## Brief
Write out, please, each line from the one containing "Viewport: 232px width, 540px height." to the final line of the data, both included, exactly and without pictures.
■ ■ ■ ■ ■ ■ ■
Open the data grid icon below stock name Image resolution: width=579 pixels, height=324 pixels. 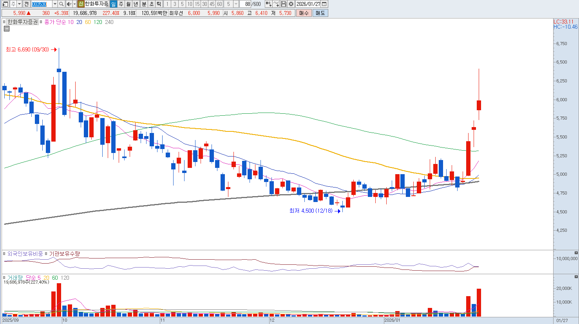(7, 29)
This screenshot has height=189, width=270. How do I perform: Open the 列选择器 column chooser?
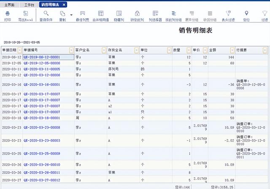coord(156,14)
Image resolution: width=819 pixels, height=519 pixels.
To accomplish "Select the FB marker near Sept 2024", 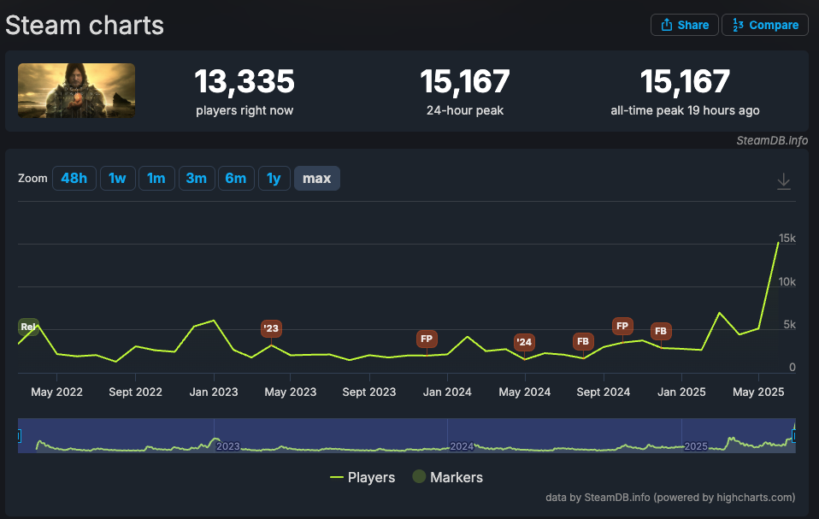I will pyautogui.click(x=583, y=341).
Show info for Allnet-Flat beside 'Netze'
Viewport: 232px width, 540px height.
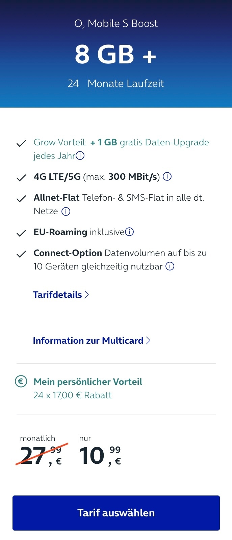click(66, 211)
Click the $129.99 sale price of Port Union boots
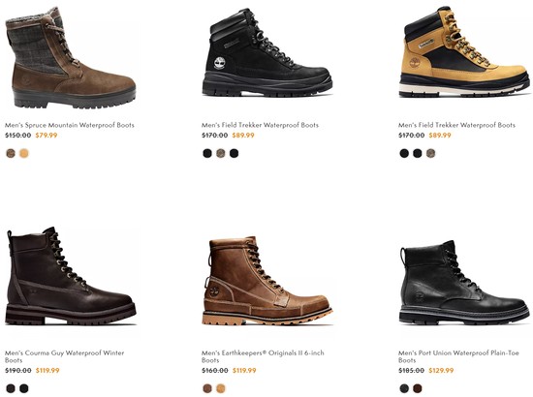Viewport: 533px width, 397px height. pos(441,371)
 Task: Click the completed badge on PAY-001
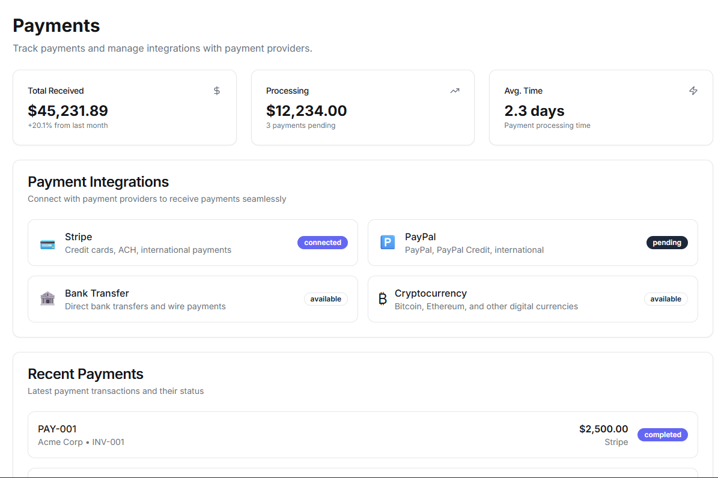(663, 434)
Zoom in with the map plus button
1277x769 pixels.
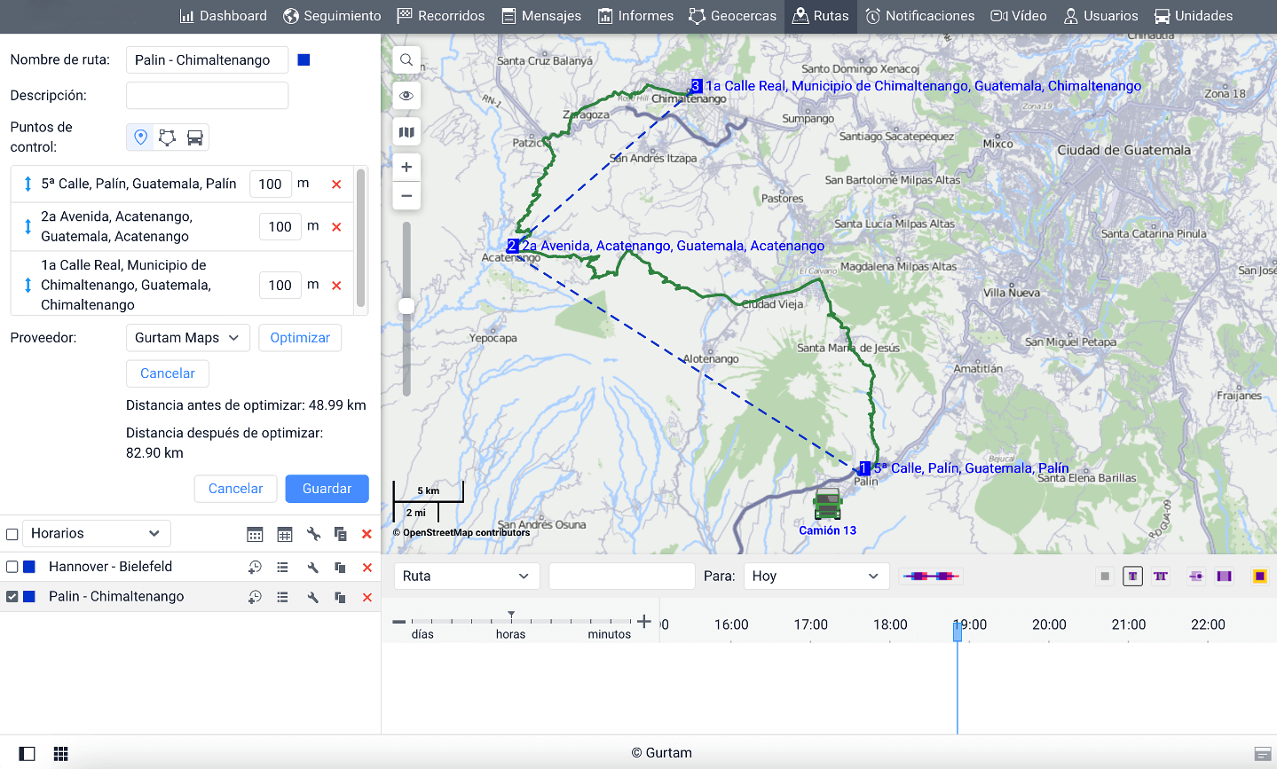click(x=406, y=167)
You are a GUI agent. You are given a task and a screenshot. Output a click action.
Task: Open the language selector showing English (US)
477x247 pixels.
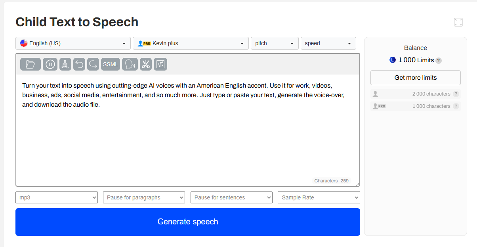coord(73,43)
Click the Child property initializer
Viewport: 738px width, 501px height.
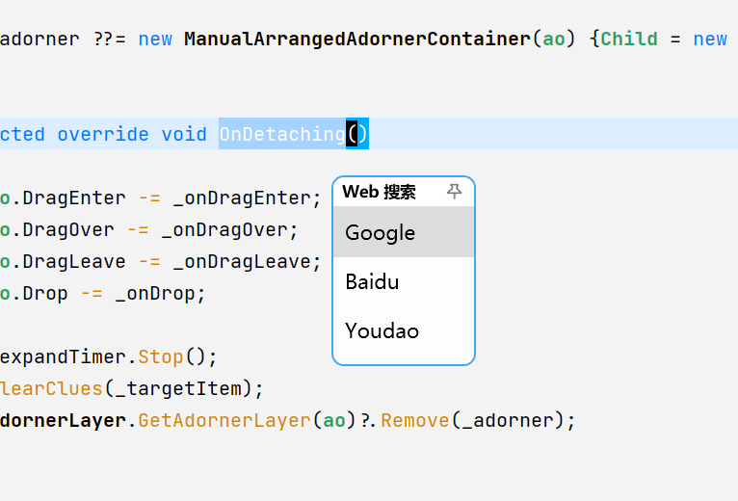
■ ■ ■ ■ ■ ■ ■
## Task solution
Viewport: 232px width, 540px height.
click(66, 211)
Click the $129.99 sale price of Port Union boots
Viewport: 533px width, 397px height. pos(441,371)
 Task: Click the completed badge on PAY-001
(663, 434)
Zoom in with the map plus button
1277x769 pixels.
click(x=406, y=167)
You are a GUI agent. You are given a task and a screenshot. Output a click action.
Task: Open the language selector showing English (US)
477x247 pixels.
coord(73,43)
Click the Child property initializer
Viewport: 738px width, 501px height.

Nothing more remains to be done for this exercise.